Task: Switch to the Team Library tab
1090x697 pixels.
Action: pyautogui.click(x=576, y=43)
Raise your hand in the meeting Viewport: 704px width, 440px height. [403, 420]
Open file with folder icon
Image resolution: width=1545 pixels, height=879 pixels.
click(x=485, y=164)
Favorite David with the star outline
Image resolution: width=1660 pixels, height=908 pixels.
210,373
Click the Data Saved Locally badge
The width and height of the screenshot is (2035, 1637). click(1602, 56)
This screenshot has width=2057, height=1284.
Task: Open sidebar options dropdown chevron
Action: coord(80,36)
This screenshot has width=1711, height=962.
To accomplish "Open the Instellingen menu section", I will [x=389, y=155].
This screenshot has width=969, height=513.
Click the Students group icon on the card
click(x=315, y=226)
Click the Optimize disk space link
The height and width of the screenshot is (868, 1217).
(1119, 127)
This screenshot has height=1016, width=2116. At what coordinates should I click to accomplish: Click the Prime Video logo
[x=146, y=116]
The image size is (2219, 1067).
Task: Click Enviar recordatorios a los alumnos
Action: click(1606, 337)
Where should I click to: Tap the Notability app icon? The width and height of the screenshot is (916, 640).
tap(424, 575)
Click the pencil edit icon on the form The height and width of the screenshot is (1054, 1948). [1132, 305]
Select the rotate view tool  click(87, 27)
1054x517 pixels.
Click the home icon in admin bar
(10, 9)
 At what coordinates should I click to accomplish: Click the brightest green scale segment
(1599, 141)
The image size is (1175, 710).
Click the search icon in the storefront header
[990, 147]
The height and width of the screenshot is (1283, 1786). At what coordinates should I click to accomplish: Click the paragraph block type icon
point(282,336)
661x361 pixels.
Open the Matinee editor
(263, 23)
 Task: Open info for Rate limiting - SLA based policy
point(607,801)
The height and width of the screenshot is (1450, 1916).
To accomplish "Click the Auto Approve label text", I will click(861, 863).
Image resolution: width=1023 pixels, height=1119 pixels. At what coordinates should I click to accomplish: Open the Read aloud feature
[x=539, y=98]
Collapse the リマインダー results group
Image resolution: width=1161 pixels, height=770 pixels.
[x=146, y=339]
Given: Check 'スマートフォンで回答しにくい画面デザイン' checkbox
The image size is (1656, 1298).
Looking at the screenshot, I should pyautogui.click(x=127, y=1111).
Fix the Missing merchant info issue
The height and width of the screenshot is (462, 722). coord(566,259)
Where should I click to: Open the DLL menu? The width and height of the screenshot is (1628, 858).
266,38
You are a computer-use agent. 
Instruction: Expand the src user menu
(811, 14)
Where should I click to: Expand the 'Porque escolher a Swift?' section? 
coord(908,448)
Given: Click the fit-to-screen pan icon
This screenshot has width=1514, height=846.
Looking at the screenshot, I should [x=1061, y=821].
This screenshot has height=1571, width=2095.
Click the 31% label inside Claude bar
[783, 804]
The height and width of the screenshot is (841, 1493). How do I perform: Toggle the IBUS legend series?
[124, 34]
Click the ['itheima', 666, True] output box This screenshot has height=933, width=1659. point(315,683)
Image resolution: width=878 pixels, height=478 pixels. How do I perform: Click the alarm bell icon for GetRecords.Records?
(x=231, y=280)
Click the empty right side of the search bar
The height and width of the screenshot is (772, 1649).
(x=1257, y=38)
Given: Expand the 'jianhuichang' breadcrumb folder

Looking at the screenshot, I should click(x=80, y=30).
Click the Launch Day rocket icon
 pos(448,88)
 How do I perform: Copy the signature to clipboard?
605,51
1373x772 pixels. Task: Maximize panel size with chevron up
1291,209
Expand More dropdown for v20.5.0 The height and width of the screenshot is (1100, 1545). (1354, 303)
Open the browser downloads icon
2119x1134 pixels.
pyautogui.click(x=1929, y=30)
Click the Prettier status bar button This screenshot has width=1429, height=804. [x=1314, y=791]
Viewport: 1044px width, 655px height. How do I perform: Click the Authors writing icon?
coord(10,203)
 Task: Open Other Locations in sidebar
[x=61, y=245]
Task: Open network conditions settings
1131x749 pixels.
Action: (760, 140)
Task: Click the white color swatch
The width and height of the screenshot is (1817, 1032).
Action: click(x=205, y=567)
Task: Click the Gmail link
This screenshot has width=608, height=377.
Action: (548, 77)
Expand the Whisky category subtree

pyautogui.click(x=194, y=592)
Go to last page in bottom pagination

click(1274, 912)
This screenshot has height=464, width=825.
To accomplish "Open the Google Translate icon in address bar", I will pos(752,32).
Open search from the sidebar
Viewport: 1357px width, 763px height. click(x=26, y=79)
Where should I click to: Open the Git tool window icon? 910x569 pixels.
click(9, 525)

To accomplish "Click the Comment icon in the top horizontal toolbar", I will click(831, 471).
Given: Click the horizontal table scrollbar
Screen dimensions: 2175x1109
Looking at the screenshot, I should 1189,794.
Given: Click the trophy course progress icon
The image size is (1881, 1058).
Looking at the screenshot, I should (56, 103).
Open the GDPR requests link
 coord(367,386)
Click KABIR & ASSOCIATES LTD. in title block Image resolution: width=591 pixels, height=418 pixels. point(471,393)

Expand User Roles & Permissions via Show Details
- - - - -
## TASK BRIEF
Transcribe each line of the listing exactly.

## ANSWER TO THIS PROBLEM
Task: Switch to the Team Library tab
1090x697 pixels.
Action: pyautogui.click(x=576, y=43)
Raise your hand in the meeting Viewport: 704px width, 440px height. [403, 420]
Open file with folder icon
Image resolution: width=1545 pixels, height=879 pixels.
click(x=485, y=164)
Favorite David with the star outline
Image resolution: width=1660 pixels, height=908 pixels.
210,373
Click the Data Saved Locally badge
The width and height of the screenshot is (2035, 1637). click(1602, 56)
This screenshot has width=2057, height=1284.
Task: Open sidebar options dropdown chevron
Action: coord(80,36)
This screenshot has width=1711, height=962.
To accomplish "Open the Instellingen menu section", I will [x=389, y=155].
This screenshot has width=969, height=513.
Click the Students group icon on the card
click(x=315, y=226)
Click the Optimize disk space link
The height and width of the screenshot is (868, 1217).
(1119, 127)
This screenshot has height=1016, width=2116. At what coordinates should I click to accomplish: Click the Prime Video logo
[x=146, y=116]
The image size is (2219, 1067).
Task: Click Enviar recordatorios a los alumnos
Action: click(1606, 337)
Where should I click to: Tap the Notability app icon? The width and height of the screenshot is (916, 640).
tap(424, 575)
Click the pencil edit icon on the form The height and width of the screenshot is (1054, 1948). [1132, 305]
Select the rotate view tool  click(87, 27)
1054x517 pixels.
Click the home icon in admin bar
(10, 9)
 At what coordinates should I click to accomplish: Click the brightest green scale segment
(1599, 141)
The image size is (1175, 710).
Click the search icon in the storefront header
[990, 147]
The height and width of the screenshot is (1283, 1786). At what coordinates should I click to accomplish: Click the paragraph block type icon
point(282,336)
661x361 pixels.
Open the Matinee editor
(263, 23)
 Task: Open info for Rate limiting - SLA based policy
point(607,801)
The height and width of the screenshot is (1450, 1916).
To accomplish "Click the Auto Approve label text", I will click(861, 863).
Image resolution: width=1023 pixels, height=1119 pixels. At what coordinates should I click to accomplish: Open the Read aloud feature
[x=539, y=98]
Collapse the リマインダー results group
Image resolution: width=1161 pixels, height=770 pixels.
[x=146, y=339]
Given: Check 'スマートフォンで回答しにくい画面デザイン' checkbox
The image size is (1656, 1298).
Looking at the screenshot, I should pyautogui.click(x=127, y=1111).
Fix the Missing merchant info issue
The height and width of the screenshot is (462, 722). coord(566,259)
Where should I click to: Open the DLL menu? The width and height of the screenshot is (1628, 858).
266,38
You are a computer-use agent. 
Instruction: Expand the src user menu
(811, 14)
Where should I click to: Expand the 'Porque escolher a Swift?' section? 
coord(908,448)
Given: Click the fit-to-screen pan icon
This screenshot has width=1514, height=846.
Looking at the screenshot, I should [x=1061, y=821].
This screenshot has height=1571, width=2095.
Click the 31% label inside Claude bar
[783, 804]
The height and width of the screenshot is (841, 1493). How do I perform: Toggle the IBUS legend series?
[124, 34]
Click the ['itheima', 666, True] output box This screenshot has height=933, width=1659. point(315,683)
Image resolution: width=878 pixels, height=478 pixels. How do I perform: Click the alarm bell icon for GetRecords.Records?
(x=231, y=280)
Click the empty right side of the search bar
The height and width of the screenshot is (772, 1649).
(x=1257, y=38)
Given: Expand the 'jianhuichang' breadcrumb folder

Looking at the screenshot, I should click(x=80, y=30).
Click the Launch Day rocket icon
 pos(448,88)
 How do I perform: Copy the signature to clipboard?
605,51
1373x772 pixels. Task: Maximize panel size with chevron up
1291,209
Expand More dropdown for v20.5.0 The height and width of the screenshot is (1100, 1545). (1354, 303)
Open the browser downloads icon
2119x1134 pixels.
pyautogui.click(x=1929, y=30)
Click the Prettier status bar button This screenshot has width=1429, height=804. [x=1314, y=791]
Viewport: 1044px width, 655px height. How do I perform: Click the Authors writing icon?
coord(10,203)
 Task: Open Other Locations in sidebar
[x=61, y=245]
Task: Open network conditions settings
1131x749 pixels.
Action: (760, 140)
Task: Click the white color swatch
The width and height of the screenshot is (1817, 1032).
Action: click(x=205, y=567)
Task: Click the Gmail link
This screenshot has width=608, height=377.
Action: (548, 77)
Expand the Whisky category subtree

pyautogui.click(x=194, y=592)
Go to last page in bottom pagination

click(1274, 912)
This screenshot has height=464, width=825.
To accomplish "Open the Google Translate icon in address bar", I will pos(752,32).
Open search from the sidebar
Viewport: 1357px width, 763px height. click(x=26, y=79)
Where should I click to: Open the Git tool window icon? 910x569 pixels.
click(9, 525)

To accomplish "Click the Comment icon in the top horizontal toolbar", I will click(831, 471).
Given: Click the horizontal table scrollbar
Screen dimensions: 2175x1109
Looking at the screenshot, I should 1189,794.
Given: Click the trophy course progress icon
The image size is (1881, 1058).
Looking at the screenshot, I should (56, 103).
Open the GDPR requests link
 coord(367,386)
Click KABIR & ASSOCIATES LTD. in title block Image resolution: width=591 pixels, height=418 pixels. point(471,393)

Expand User Roles & Permissions via Show Details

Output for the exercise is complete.